30 Rock’s Hard Rocker

bon jovi002 30 Rocks Hard RockerJon Bon Jovi kissed Ann Curry on the cheek. It was a chilly morning in mid-October outside the Today studios at Rockefeller Plaza. Ms. Curry was wearing a peacoat and dark stockings. Mr. Bon Jovi had on jeans and aviator sunglasses. Matt Lauer stood between them. They had news!

Mr. Lauer explained to the guests on the plaza and the viewers at home that, henceforth, Mr. Bon Jovi would be serving as the first artist in NBC’s brand new “artist in residence” program. “What does that exactly mean?” asked Mr. Lauer. The rock star smiled. “A corner office next to you,” he replied.

Mr. Bon Jovi went on to explain that his eponymous band had a new album to sell and that for the next two months he would be appearing (exclusively!) on a wide range of NBC broadcast and cable channels to promote it. Along the way, he would be hosting Saturday Night Live, doing sports, doing news, basking in James Lipton’s marveling gaze on Inside the Actors Studio and playing a concert for Today at Rockefeller Plaza.
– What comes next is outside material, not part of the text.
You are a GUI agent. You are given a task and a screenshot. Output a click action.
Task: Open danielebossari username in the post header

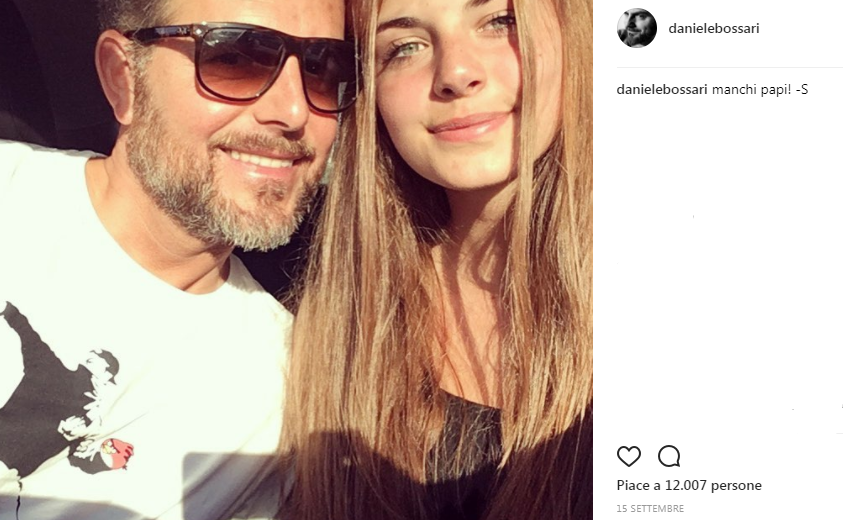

Not to mention, performing at various birthday parties for the children of NBC staffers, joked Mr. Lauer. And bar mitzvahs. Maybe a Christmas party or two?
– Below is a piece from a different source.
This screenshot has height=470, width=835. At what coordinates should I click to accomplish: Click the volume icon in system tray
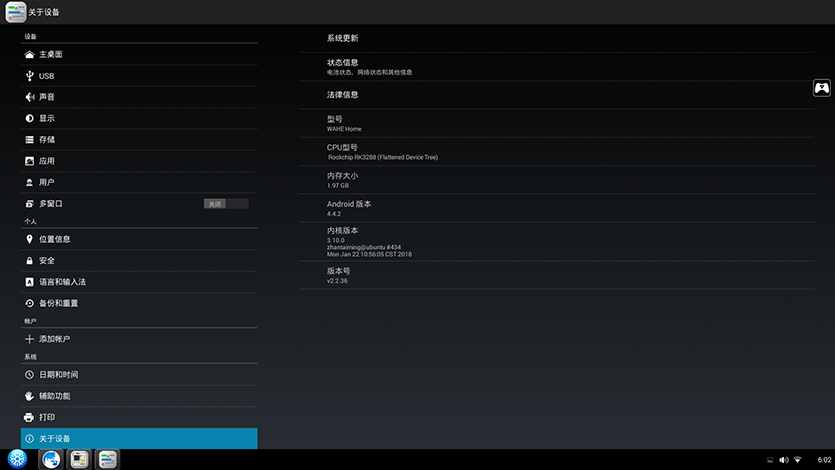pyautogui.click(x=784, y=459)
Enough with the teasing! Ms. Curry observed that Mr. Bon Jovi was “somebody trying to say something that’s very important to hear.”

Mr. Bon Jovi concurred. He explained that recently the world had changed. Economies had teetered. And Mr. Bon Jovi and his guitarist, Richie Sambora, had written a song reflecting both the gravity of contemporary American life and also our renewed sense of optimism.

“I couldn’t have written this song with Richie a year ago simply because when the world crashed, we sort of all had to rub our noses and the stars were in our eyes from the bang we took,” said Mr. Bon Jovi. “But now I think that that spirit of the American people is picking themselves up and getting on with it.”

The world premiere of the video had aired moments earlier on NBC’s Today, as per the prerogatives of the “artist in residence” program, and not on, say, VH1 or MTV.

 

FOR MOST OF human history, artist-in-residence programs has been the provenance of museums (the Studio Museum in Harlem, PS1, etc.), universities (Cooper Union, Pratt), and nonprofit institutions (the National Park Service!). Yet the fact that NBC, under the guidance of chief Jeff Zucker, is now wrapping a multimillion-dollar album promotion in the cloak of institutional philanthropy for the arts somehow makes perfect sense.

Good-natured gimmickry, supersize corporate synergy, the promise of better television through better marketing efficiencies—all are hallmarks of NBC circa 2009. It was hard to watch the announcement without thinking of how Tina Fey’s 30 Rock might someday satirize the idea of a commercially successful frontman immersing himself in the bosom of a multinational company to further refine his artistic vision, promote his new album and talk up the wonders of the Peacock.

You could almost feel a future episode of 30 Rock taking shape … almost see an inspired Jon Bon Jovi pacing feverishly between acoustic instruments in a studio at 30 Rockefeller Plaza while a pack of Midwestern tourists look on rapturously and listen to the cheerful patter of Kenneth the Page: “Bon Jovi has sold more albums than … he first played the Today show in …” You could almost see Jon Bon Jovi, on the 52nd floor, considering potential branding opportunities; Jack Donaghy whispering in his ear that the Rolling Stones never got to put their name on a microwave oven.

Ever since July of 2008, when then NBC entertainment chief Ben Silverman made his famous pronouncement—“We’re managing for margins not ratings”—the real-life NBC (like Tina Fey’s parody of it) has taken on the reputation of a network in which business-side initiatives often run amok. In recent months, a growing chorus of detractors have piled on. In early October, acclaimed television writer John Wells released a statement, after NBC canceled his series Southland, noting that he was “disappointed that NBC no longer has the time periods available to support the kind of critically acclaimed series that was for so many years the hallmark of their success.” A few weeks later, Warner Brothers chief Barry Meyer criticized NBC for replacing its traditional 10 p.m. scripted series with the strategically low-cost option of The Jay Leno Show. Such a move, Mr. Meyer suggested, was bad for the network’s image as a cultivator of high-minded dramas.